La segunda se halla vinculada a la tan mentada clase política —más allá de ser oficialista u opositora— que en vez de proponer y concretar acciones reales, sigue alimentando el odio y revanchismo a partir de la dicotomía “ellos y nosotros”, pititas y defensores del pueblo, por mencionar algunas denominaciones muy usuales en lo que fue el 2021 y que este año no dejarán de incrementarse pues, la dinámica política en Bolivia carece de esencia y se redujo a una retahíla de acusaciones, persecuciones, manipulación y malinterpretación de hechos, lo cual quita seriedad a nuestras autoridades y, sobre todo, credibilidad a quienes dicen preocuparse por nosotros, los gobernados.
De este modo, también son fantasmas, con jugosos emolumentos en muchos casos, quienes componen clase dirigencial que ha hecho de la demagogia su forma de vida y dejó de ser política para ser politiquera. Preocupa la vacuidad en la que nos hallamos ante la preocupante crisis económica, sanitaria y digital que enfrenta el mundo en general.
La tercera precisión, que debería promover un mea culpa en el ciudadano, es el escaso interés por parte de la población en general de asir con conocimiento de causa la certeza de la coyuntura que enfrentamos como sociedad y país, no solamente por las dos precisiones antes explicadas, sino también porque como cuerpo social parece que nos hallamos fragmentados más allá de lo soportable y en vez de tomar acciones, pedirlas o debatir ideas al respecto, las ideas de fiesta, relajación o diversión abundan en el día a día nacional.
Seguramente, explicaciones psicológicas vendrán a defender tales situaciones en nombre de la catarsis necesaria ante un panorama sombrío como el que se avizora. No obstante, allí también hay espectros fantasmagóricos, ya que muy pocos, como ciudadanos de verdad, ejercen esta categoría política, dejando que esta aflore solamente cuando hay elecciones o cuando algún notorio exabrupto del poder se hace presente en el horizonte. Es parte de la naturaleza social de nuestro país, dirán algunos, pero aprovecho estas líneas para recordar que esto es recurrente, no es propio de una Bolivia en época de pandemia únicamente, ni porque atravesamos una difícil crisis política.

------

- [PROBLEMA POR RESOLVER] Cita del fragmento sobre la política boliviana todo lo que va desde "De este modo, también" hasta "a día nacional.". Las filas no guardan ninguna relación con el fragmento sobre la política boliviana.

Entradas de datos guardadas
------

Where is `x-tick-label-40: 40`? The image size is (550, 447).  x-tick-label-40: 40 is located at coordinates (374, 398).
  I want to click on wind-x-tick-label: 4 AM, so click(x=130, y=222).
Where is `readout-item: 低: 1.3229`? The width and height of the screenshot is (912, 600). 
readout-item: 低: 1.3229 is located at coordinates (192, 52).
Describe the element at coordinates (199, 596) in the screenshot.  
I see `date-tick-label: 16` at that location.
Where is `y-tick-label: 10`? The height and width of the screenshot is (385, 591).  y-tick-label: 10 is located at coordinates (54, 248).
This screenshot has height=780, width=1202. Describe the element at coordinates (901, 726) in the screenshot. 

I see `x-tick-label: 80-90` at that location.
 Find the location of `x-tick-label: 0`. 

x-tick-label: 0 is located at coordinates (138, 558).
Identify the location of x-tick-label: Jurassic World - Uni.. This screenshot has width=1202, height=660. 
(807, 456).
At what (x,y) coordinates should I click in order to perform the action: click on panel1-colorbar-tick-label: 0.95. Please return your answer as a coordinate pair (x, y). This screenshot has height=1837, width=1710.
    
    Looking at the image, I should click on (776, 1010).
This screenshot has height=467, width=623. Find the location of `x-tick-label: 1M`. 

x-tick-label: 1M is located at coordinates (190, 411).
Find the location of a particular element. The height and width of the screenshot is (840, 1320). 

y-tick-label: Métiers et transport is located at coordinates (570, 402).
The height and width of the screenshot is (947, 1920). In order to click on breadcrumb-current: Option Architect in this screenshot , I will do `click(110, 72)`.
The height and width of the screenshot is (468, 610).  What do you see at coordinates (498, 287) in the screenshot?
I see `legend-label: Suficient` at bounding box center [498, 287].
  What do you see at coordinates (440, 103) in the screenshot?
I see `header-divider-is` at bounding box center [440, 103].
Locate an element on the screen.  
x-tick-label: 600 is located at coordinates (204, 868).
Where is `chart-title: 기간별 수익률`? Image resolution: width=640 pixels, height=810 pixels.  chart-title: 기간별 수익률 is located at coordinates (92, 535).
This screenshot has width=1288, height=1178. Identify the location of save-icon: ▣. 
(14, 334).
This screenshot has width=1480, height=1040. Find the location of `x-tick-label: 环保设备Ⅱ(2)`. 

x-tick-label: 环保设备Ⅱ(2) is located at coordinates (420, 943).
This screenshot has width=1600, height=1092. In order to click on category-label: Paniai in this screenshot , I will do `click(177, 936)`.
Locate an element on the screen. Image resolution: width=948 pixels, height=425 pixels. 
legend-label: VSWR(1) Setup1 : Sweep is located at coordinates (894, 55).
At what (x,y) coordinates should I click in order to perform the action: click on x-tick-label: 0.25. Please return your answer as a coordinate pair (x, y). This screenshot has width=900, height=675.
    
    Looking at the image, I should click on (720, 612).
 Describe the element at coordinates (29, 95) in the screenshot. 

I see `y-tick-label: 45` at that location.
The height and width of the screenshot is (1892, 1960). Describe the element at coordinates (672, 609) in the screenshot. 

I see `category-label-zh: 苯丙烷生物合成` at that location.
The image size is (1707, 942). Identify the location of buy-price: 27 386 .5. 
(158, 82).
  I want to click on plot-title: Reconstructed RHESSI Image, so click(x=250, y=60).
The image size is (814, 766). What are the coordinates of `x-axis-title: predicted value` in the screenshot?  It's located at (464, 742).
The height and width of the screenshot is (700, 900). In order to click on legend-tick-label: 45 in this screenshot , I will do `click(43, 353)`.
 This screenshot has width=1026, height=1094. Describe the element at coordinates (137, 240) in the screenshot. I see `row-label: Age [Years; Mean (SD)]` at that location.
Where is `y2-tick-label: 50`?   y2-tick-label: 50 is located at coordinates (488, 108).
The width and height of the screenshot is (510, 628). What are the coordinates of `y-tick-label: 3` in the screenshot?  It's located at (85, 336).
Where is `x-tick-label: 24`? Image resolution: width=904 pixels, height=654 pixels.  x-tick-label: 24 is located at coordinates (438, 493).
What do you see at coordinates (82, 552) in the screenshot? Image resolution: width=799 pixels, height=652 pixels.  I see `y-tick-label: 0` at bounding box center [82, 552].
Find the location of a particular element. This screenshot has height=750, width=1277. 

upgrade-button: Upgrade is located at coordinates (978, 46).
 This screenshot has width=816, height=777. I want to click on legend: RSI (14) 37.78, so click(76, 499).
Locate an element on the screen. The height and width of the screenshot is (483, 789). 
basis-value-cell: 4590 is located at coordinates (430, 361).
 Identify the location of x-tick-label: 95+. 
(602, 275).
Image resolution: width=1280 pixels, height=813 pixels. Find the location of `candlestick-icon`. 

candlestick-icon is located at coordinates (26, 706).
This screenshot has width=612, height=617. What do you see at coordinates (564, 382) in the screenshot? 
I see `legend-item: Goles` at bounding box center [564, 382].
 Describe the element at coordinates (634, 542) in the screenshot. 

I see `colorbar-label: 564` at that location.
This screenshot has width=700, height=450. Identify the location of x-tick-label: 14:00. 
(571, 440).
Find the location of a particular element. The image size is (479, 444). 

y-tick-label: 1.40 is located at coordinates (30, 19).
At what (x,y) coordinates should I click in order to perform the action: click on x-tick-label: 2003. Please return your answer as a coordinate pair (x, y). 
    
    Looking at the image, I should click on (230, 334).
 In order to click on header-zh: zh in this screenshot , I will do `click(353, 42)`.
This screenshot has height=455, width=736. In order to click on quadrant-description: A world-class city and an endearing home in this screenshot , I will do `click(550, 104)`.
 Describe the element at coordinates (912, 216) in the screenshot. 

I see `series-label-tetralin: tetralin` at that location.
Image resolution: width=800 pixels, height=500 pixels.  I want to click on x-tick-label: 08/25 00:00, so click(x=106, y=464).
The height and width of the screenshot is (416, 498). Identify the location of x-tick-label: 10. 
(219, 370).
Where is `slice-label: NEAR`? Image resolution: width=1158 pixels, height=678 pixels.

------

- [RESPUESTA ESCRITA]
De este modo, también son fantasmas, con jugosos emolumentos en muchos casos, quienes componen clase dirigencial que ha hecho de la demagogia su forma de vida y dejó de ser política para ser politiquera. Preocupa la vacuidad en la que nos hallamos ante la preocupante crisis económica, sanitaria y digital que enfrenta el mundo en general.
La tercera precisión, que debería promover un mea culpa en el ciudadano, es el escaso interés por parte de la población en general de asir con conocimiento de causa la certeza de la coyuntura que enfrentamos como sociedad y país, no solamente por las dos precisiones antes explicadas, sino también porque como cuerpo social parece que nos hallamos fragmentados más allá de lo soportable y en vez de tomar acciones, pedirlas o debatir ideas al respecto, las ideas de fiesta, relajación o diversión abundan en el día a día nacional.